Retype the entries below word for word, leaving none out.

────────────────────────────────────────

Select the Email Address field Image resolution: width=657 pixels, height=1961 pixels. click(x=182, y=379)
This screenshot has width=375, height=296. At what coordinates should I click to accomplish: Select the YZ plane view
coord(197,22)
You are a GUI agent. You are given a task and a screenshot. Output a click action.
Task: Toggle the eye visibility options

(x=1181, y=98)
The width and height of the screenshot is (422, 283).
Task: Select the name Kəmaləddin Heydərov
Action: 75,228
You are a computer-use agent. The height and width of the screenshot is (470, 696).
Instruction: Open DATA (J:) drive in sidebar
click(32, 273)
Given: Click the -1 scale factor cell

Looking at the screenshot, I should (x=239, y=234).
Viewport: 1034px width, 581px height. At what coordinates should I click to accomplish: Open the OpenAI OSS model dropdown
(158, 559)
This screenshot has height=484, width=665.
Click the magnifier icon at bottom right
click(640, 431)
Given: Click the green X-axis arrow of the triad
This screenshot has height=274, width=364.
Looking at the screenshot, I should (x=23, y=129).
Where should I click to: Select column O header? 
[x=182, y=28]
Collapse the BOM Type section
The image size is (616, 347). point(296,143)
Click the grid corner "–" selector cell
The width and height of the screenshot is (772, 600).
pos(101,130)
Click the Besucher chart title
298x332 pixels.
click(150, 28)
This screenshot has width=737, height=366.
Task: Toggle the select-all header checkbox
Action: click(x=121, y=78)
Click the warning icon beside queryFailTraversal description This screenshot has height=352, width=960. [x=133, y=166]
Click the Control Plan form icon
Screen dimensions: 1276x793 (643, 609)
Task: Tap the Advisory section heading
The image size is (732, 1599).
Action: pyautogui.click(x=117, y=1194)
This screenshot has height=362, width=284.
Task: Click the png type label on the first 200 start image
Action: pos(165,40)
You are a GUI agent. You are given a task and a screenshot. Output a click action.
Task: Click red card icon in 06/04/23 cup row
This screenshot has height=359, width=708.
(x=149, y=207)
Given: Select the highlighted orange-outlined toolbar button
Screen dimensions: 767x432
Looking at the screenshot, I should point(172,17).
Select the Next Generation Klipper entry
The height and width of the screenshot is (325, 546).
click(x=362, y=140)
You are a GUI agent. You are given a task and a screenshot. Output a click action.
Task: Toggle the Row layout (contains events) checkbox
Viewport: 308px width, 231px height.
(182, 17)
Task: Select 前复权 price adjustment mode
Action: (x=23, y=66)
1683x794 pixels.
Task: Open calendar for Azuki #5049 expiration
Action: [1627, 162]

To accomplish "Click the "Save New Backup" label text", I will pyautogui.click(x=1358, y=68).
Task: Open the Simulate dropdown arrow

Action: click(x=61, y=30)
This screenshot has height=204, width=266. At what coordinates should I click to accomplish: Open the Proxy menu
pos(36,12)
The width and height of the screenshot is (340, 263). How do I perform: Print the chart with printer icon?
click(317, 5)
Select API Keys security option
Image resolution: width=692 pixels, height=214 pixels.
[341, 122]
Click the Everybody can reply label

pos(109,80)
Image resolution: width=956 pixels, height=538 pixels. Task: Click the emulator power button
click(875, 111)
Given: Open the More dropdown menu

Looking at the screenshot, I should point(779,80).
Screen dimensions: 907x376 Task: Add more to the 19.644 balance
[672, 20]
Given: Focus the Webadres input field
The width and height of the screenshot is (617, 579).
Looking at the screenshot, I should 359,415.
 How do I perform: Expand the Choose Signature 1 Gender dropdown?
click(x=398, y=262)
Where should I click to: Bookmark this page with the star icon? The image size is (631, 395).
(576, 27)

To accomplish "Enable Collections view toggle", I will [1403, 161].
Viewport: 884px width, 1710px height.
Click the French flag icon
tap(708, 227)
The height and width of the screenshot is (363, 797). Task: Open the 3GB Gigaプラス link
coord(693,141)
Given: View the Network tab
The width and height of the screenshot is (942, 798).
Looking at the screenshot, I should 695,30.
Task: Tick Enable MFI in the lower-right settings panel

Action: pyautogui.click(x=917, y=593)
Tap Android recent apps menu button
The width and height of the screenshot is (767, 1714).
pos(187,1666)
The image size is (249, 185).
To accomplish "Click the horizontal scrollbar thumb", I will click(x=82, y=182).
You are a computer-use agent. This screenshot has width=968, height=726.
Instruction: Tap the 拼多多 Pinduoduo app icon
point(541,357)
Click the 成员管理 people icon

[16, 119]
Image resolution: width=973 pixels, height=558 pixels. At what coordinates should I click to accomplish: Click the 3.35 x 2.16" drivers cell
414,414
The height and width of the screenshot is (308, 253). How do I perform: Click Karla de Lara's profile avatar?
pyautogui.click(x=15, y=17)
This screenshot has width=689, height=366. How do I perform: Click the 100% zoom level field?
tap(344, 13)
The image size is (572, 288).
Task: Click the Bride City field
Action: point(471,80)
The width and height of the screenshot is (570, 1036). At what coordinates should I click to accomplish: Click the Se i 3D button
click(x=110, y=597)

────────────────────────────────────────

EXERCISE RESPONSE:
Select the Email Address field Image resolution: width=657 pixels, height=1961 pixels. click(x=182, y=379)
This screenshot has width=375, height=296. At what coordinates should I click to accomplish: Select the YZ plane view
coord(197,22)
You are a GUI agent. You are given a task and a screenshot. Output a click action.
Task: Toggle the eye visibility options

(x=1181, y=98)
The width and height of the screenshot is (422, 283).
Task: Select the name Kəmaləddin Heydərov
Action: 75,228
You are a computer-use agent. The height and width of the screenshot is (470, 696).
Instruction: Open DATA (J:) drive in sidebar
click(32, 273)
Given: Click the -1 scale factor cell

Looking at the screenshot, I should (x=239, y=234).
Viewport: 1034px width, 581px height. At what coordinates should I click to accomplish: Open the OpenAI OSS model dropdown
(158, 559)
This screenshot has height=484, width=665.
Click the magnifier icon at bottom right
click(640, 431)
Given: Click the green X-axis arrow of the triad
This screenshot has height=274, width=364.
Looking at the screenshot, I should (x=23, y=129).
Where should I click to: Select column O header? 
[x=182, y=28]
Collapse the BOM Type section
The image size is (616, 347). point(296,143)
Click the grid corner "–" selector cell
The width and height of the screenshot is (772, 600).
pos(101,130)
Click the Besucher chart title
298x332 pixels.
click(150, 28)
This screenshot has width=737, height=366.
Task: Toggle the select-all header checkbox
Action: click(x=121, y=78)
Click the warning icon beside queryFailTraversal description This screenshot has height=352, width=960. [x=133, y=166]
Click the Control Plan form icon
Screen dimensions: 1276x793 (643, 609)
Task: Tap the Advisory section heading
The image size is (732, 1599).
Action: pyautogui.click(x=117, y=1194)
This screenshot has height=362, width=284.
Task: Click the png type label on the first 200 start image
Action: pos(165,40)
You are a GUI agent. You are given a task and a screenshot. Output a click action.
Task: Click red card icon in 06/04/23 cup row
This screenshot has height=359, width=708.
(x=149, y=207)
Given: Select the highlighted orange-outlined toolbar button
Screen dimensions: 767x432
Looking at the screenshot, I should point(172,17).
Select the Next Generation Klipper entry
The height and width of the screenshot is (325, 546).
click(x=362, y=140)
You are a GUI agent. You are given a task and a screenshot. Output a click action.
Task: Toggle the Row layout (contains events) checkbox
Viewport: 308px width, 231px height.
(182, 17)
Task: Select 前复权 price adjustment mode
Action: (x=23, y=66)
1683x794 pixels.
Task: Open calendar for Azuki #5049 expiration
Action: [1627, 162]

To accomplish "Click the "Save New Backup" label text", I will pyautogui.click(x=1358, y=68).
Task: Open the Simulate dropdown arrow

Action: click(x=61, y=30)
This screenshot has height=204, width=266. At what coordinates should I click to accomplish: Open the Proxy menu
pos(36,12)
The width and height of the screenshot is (340, 263). How do I perform: Print the chart with printer icon?
click(317, 5)
Select API Keys security option
Image resolution: width=692 pixels, height=214 pixels.
[341, 122]
Click the Everybody can reply label

pos(109,80)
Image resolution: width=956 pixels, height=538 pixels. Task: Click the emulator power button
click(875, 111)
Given: Open the More dropdown menu

Looking at the screenshot, I should point(779,80).
Screen dimensions: 907x376 Task: Add more to the 19.644 balance
[672, 20]
Given: Focus the Webadres input field
The width and height of the screenshot is (617, 579).
Looking at the screenshot, I should 359,415.
 How do I perform: Expand the Choose Signature 1 Gender dropdown?
click(x=398, y=262)
Where should I click to: Bookmark this page with the star icon? The image size is (631, 395).
(576, 27)

To accomplish "Enable Collections view toggle", I will [1403, 161].
Viewport: 884px width, 1710px height.
Click the French flag icon
tap(708, 227)
The height and width of the screenshot is (363, 797). Task: Open the 3GB Gigaプラス link
coord(693,141)
Given: View the Network tab
The width and height of the screenshot is (942, 798).
Looking at the screenshot, I should 695,30.
Task: Tick Enable MFI in the lower-right settings panel

Action: pyautogui.click(x=917, y=593)
Tap Android recent apps menu button
The width and height of the screenshot is (767, 1714).
pos(187,1666)
The image size is (249, 185).
To accomplish "Click the horizontal scrollbar thumb", I will click(x=82, y=182).
You are a computer-use agent. This screenshot has width=968, height=726.
Instruction: Tap the 拼多多 Pinduoduo app icon
point(541,357)
Click the 成员管理 people icon

[16, 119]
Image resolution: width=973 pixels, height=558 pixels. At what coordinates should I click to accomplish: Click the 3.35 x 2.16" drivers cell
414,414
The height and width of the screenshot is (308, 253). How do I perform: Click Karla de Lara's profile avatar?
pyautogui.click(x=15, y=17)
This screenshot has width=689, height=366. How do I perform: Click the 100% zoom level field?
tap(344, 13)
The image size is (572, 288).
Task: Click the Bride City field
Action: point(471,80)
The width and height of the screenshot is (570, 1036). At what coordinates should I click to accomplish: Click the Se i 3D button
click(x=110, y=597)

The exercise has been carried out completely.